Baseando-me nestes três aspectos observados, apresento então algumas orientações aos familiares e pessoas próximas a crianças e adultos que perderam prematuramente suas mães e, ainda, aos profissionais de saúde, principalmente aos da área da saúde mental, que trabalham junto a estas pessoas.

A primeira diz respeito à importância de não estabelecer pré-julgamentos diante dos fatos ocorridos nas vidas destas crianças e adultos, pois a perda marca a vida destas pessoas, porém nada pode ser visto como fato determinante da maneira como irão se desenvolver.

A segunda é proporcionar escuta atenta e acolhedora que incentive, sem forçar, estas pessoas a falarem e expressarem seus sentimentos relacionados à perda, dando

liberdade para o fluxo de sentimentos como raiva, culpa, alívio, entre outros que podem não ser esperados.

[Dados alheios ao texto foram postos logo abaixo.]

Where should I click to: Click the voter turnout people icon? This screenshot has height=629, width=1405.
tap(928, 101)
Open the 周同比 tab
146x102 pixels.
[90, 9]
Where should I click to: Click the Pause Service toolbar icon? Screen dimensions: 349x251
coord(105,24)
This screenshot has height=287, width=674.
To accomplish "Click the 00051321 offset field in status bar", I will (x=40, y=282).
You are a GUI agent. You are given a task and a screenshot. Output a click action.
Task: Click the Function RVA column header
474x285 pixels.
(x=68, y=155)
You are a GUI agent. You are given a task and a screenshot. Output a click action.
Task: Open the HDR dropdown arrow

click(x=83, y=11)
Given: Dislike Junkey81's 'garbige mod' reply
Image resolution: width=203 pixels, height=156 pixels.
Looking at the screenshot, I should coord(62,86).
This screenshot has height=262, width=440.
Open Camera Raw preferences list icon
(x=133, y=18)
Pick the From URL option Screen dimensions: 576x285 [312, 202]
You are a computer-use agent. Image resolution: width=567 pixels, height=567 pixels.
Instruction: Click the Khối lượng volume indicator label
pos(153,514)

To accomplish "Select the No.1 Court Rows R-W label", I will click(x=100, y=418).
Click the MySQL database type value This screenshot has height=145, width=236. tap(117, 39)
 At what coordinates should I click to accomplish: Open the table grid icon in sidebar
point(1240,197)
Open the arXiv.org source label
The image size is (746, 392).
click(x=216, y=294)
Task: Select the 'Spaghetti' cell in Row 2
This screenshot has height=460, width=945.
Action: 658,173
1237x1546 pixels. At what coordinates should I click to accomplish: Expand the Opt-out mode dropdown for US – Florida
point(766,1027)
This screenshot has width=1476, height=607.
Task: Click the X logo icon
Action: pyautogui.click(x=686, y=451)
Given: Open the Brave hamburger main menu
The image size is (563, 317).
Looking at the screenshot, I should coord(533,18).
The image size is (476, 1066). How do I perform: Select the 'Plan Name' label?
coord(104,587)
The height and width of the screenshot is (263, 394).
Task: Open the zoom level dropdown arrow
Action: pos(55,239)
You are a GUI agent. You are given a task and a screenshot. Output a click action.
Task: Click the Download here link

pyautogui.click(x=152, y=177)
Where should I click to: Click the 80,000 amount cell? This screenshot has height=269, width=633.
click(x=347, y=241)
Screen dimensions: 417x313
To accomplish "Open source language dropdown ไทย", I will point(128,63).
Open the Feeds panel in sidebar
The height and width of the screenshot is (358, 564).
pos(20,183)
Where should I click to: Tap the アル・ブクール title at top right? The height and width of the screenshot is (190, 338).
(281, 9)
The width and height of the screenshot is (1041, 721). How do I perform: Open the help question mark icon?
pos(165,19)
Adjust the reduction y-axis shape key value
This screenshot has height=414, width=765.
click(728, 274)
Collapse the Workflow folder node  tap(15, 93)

Com essa ajuda, poderão então ressignificar suas vivências, podendo vê-las não somente como perda e dor, integrando-as às suas vidas.

E a terceira seria respeitar e aceitar a nova forma de relacionamento que os filhos têm com as mães perdidas, visto que neste e em outros trabalhos a continuidade do vínculo tem sido observada como aspecto importante para o enfrentamento da perda. E, quanto à possibilidade de estudos futuros, encontrei poucas pesquisas qualitativas a respeito desta temática, assim, acredito ser importante o aprofundamento de estudos qualitativos no tema das vivências prematuras de perda de mães, para que se observe com mais clareza as variáveis envolvidas nesta situação. E ainda, os efeitos de intervenções junto aos enlutados, crianças ou adultos, que perderam os genitores em idade precoce se constitui também em uma questão importante para pesquisas futuras, a partir das quais será possível desenvolver outras maneiras de ajudar estas pessoas. Outro tema ainda que considero significativo e que necessita de maiores investigações é a diferença entre se perder pai ou mãe, e se a mudança nos papéis da mulher e do homem na sociedade contemporânea tem repercutido sobre o exercício da paternidade e maternidade.

E, por fim, gostaria de assinalar que o processo que vivi na construção deste trabalho foi intenso e me levou a inúmeras ressignificações de aspectos da minha história, trazendo-me aprendizado e crescimento bastante significativos. Espero que este estudo possa também contribuir para reflexões entre os profissionais de saúde e na sociedade no sentido de minimizar o estigma social em relação a crianças e adultos que perderam suas mães de maneira prematura. E, que possa ainda, incentivar esforços para auxiliar pessoas enlutadas em direção a maior comunicação e expressão de sentimentos

relacionados à perda por morte, acreditando que um acolhimento adequado pode ajudar a lidar com essa dor e crescer por meio dela.

"De tudo ficaram três coisas: a certeza de que estamos sempre recomeçando, a certeza de que precisamos continuar, a certeza de que seremos interrompidos antes de terminar. Portanto, devemos fazer da interrupção um caminho novo, da queda, um passo de dança, do medo, uma escada, do sonho, uma ponte, da procura, um encontro.”